> **Stored data**
<<<<
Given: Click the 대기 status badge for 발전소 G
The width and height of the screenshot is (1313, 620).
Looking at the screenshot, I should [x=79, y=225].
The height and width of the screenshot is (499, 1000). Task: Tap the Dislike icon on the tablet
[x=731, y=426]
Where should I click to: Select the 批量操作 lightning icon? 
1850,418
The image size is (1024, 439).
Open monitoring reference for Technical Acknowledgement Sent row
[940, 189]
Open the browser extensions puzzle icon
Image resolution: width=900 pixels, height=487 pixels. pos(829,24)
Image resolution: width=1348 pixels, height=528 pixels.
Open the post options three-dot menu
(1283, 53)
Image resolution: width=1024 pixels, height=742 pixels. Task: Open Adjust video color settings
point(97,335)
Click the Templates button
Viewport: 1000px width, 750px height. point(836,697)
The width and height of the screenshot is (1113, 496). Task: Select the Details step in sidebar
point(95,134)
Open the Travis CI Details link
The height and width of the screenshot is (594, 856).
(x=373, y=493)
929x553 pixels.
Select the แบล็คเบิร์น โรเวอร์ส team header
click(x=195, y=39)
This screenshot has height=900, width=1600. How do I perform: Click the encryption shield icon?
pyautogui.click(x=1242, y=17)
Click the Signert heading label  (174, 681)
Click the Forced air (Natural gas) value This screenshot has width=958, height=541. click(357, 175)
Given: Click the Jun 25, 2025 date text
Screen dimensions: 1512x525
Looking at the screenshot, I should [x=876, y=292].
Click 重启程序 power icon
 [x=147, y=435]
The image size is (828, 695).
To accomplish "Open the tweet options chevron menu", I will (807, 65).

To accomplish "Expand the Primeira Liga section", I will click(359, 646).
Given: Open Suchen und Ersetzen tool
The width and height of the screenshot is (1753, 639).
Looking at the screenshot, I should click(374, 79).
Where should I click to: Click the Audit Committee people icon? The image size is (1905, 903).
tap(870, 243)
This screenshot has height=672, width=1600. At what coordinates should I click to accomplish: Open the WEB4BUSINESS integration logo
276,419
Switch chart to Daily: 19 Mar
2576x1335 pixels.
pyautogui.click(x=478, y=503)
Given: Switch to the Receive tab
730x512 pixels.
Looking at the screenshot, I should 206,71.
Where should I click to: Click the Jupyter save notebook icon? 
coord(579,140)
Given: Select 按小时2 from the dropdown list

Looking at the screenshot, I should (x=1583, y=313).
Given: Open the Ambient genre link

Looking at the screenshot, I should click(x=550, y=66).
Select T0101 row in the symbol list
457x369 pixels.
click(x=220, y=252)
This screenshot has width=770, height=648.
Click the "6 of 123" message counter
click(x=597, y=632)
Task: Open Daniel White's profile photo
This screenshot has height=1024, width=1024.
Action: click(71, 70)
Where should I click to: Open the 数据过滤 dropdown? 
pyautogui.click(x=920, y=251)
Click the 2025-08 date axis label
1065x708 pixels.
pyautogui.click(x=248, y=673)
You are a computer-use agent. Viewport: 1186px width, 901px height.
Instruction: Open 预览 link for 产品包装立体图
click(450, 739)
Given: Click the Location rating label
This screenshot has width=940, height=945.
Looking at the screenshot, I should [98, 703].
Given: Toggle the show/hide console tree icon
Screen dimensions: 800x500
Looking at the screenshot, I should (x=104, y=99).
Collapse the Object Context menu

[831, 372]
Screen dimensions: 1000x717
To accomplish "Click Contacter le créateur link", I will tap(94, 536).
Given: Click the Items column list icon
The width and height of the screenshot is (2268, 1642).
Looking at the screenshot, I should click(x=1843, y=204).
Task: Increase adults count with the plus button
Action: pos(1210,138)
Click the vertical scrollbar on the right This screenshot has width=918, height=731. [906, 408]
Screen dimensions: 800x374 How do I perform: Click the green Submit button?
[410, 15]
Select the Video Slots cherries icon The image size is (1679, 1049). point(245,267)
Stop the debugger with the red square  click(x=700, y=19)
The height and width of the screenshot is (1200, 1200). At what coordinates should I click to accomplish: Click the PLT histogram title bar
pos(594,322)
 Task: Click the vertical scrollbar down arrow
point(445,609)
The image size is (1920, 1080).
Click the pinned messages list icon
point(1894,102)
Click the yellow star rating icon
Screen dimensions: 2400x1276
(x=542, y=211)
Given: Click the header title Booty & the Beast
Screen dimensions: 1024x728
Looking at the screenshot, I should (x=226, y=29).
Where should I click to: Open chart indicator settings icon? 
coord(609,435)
>>>>
> **Goal**
In all the records above, swap "Screen dimensions" for "Display size" and give the lines again with nothing else changed.

> **Reply to the exercise**
Given: Click the 대기 status badge for 발전소 G
The width and height of the screenshot is (1313, 620).
Looking at the screenshot, I should [x=79, y=225].
The height and width of the screenshot is (499, 1000). Task: Tap the Dislike icon on the tablet
[x=731, y=426]
Where should I click to: Select the 批量操作 lightning icon? 
1850,418
The image size is (1024, 439).
Open monitoring reference for Technical Acknowledgement Sent row
[940, 189]
Open the browser extensions puzzle icon
Image resolution: width=900 pixels, height=487 pixels. pos(829,24)
Image resolution: width=1348 pixels, height=528 pixels.
Open the post options three-dot menu
(1283, 53)
Image resolution: width=1024 pixels, height=742 pixels. Task: Open Adjust video color settings
point(97,335)
Click the Templates button
Viewport: 1000px width, 750px height. point(836,697)
The width and height of the screenshot is (1113, 496). Task: Select the Details step in sidebar
point(95,134)
Open the Travis CI Details link
The height and width of the screenshot is (594, 856).
(x=373, y=493)
929x553 pixels.
Select the แบล็คเบิร์น โรเวอร์ส team header
click(x=195, y=39)
This screenshot has height=900, width=1600. How do I perform: Click the encryption shield icon?
pyautogui.click(x=1242, y=17)
Click the Signert heading label  (174, 681)
Click the Forced air (Natural gas) value This screenshot has width=958, height=541. click(357, 175)
Given: Click the Jun 25, 2025 date text
Display size: 1512x525
Looking at the screenshot, I should [x=876, y=292].
Click 重启程序 power icon
 [x=147, y=435]
The image size is (828, 695).
To accomplish "Open the tweet options chevron menu", I will (807, 65).

To accomplish "Expand the Primeira Liga section", I will click(359, 646).
Given: Open Suchen und Ersetzen tool
The width and height of the screenshot is (1753, 639).
Looking at the screenshot, I should click(374, 79).
Where should I click to: Click the Audit Committee people icon? The image size is (1905, 903).
tap(870, 243)
This screenshot has height=672, width=1600. At what coordinates should I click to accomplish: Open the WEB4BUSINESS integration logo
276,419
Switch chart to Daily: 19 Mar
2576x1335 pixels.
pyautogui.click(x=478, y=503)
Given: Switch to the Receive tab
730x512 pixels.
Looking at the screenshot, I should 206,71.
Where should I click to: Click the Jupyter save notebook icon? 
coord(579,140)
Given: Select 按小时2 from the dropdown list

Looking at the screenshot, I should (x=1583, y=313).
Given: Open the Ambient genre link

Looking at the screenshot, I should click(x=550, y=66).
Select T0101 row in the symbol list
457x369 pixels.
click(x=220, y=252)
This screenshot has width=770, height=648.
Click the "6 of 123" message counter
click(x=597, y=632)
Task: Open Daniel White's profile photo
This screenshot has height=1024, width=1024.
Action: click(71, 70)
Where should I click to: Open the 数据过滤 dropdown? 
pyautogui.click(x=920, y=251)
Click the 2025-08 date axis label
1065x708 pixels.
pyautogui.click(x=248, y=673)
You are a computer-use agent. Viewport: 1186px width, 901px height.
Instruction: Open 预览 link for 产品包装立体图
click(450, 739)
Given: Click the Location rating label
This screenshot has width=940, height=945.
Looking at the screenshot, I should [98, 703].
Given: Toggle the show/hide console tree icon
Display size: 800x500
Looking at the screenshot, I should (x=104, y=99).
Collapse the Object Context menu

[831, 372]
Display size: 1000x717
To accomplish "Click Contacter le créateur link", I will tap(94, 536).
Given: Click the Items column list icon
The width and height of the screenshot is (2268, 1642).
Looking at the screenshot, I should click(x=1843, y=204).
Task: Increase adults count with the plus button
Action: pos(1210,138)
Click the vertical scrollbar on the right This screenshot has width=918, height=731. [906, 408]
Display size: 800x374 How do I perform: Click the green Submit button?
[410, 15]
Select the Video Slots cherries icon The image size is (1679, 1049). point(245,267)
Stop the debugger with the red square  click(x=700, y=19)
The height and width of the screenshot is (1200, 1200). At what coordinates should I click to accomplish: Click the PLT histogram title bar
pos(594,322)
 Task: Click the vertical scrollbar down arrow
point(445,609)
The image size is (1920, 1080).
Click the pinned messages list icon
point(1894,102)
Click the yellow star rating icon
Display size: 2400x1276
(x=542, y=211)
Given: Click the header title Booty & the Beast
Display size: 1024x728
Looking at the screenshot, I should (x=226, y=29).
Where should I click to: Open chart indicator settings icon? 
coord(609,435)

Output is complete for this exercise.